START MATERIAL SUPPLIED

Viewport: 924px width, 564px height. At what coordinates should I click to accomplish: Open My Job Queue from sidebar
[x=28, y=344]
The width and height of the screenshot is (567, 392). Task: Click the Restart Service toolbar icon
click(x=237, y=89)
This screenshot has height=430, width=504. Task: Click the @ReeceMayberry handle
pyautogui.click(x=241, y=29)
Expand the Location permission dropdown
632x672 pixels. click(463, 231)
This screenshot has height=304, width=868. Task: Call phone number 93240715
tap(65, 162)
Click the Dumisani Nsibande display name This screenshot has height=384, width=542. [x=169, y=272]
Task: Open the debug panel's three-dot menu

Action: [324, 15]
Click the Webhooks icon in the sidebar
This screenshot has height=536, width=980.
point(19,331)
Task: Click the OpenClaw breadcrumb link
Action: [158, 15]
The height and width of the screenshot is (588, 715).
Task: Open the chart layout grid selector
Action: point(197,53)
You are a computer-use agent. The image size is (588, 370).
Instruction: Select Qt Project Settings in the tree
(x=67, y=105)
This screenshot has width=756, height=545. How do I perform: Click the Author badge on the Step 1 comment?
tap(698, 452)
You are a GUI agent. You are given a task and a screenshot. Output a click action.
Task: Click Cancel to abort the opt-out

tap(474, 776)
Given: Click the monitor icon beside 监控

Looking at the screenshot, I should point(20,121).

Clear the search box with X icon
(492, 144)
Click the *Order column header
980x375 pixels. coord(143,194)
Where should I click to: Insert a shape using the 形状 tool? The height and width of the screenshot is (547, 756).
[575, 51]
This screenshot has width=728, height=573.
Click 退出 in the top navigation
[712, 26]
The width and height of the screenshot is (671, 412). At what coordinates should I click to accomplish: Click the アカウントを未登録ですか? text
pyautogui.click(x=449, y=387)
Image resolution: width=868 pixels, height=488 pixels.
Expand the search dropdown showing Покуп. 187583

END MATERIAL SUPPLIED

A line qualifies when it holds the word "agent"; report all qualifying lines from the records above.

--- ANSWER SPACE ---
You are a computer-use agent. The image size is (588, 370).
You are a GUI agent. You are given a task and a screenshot. Output a click action.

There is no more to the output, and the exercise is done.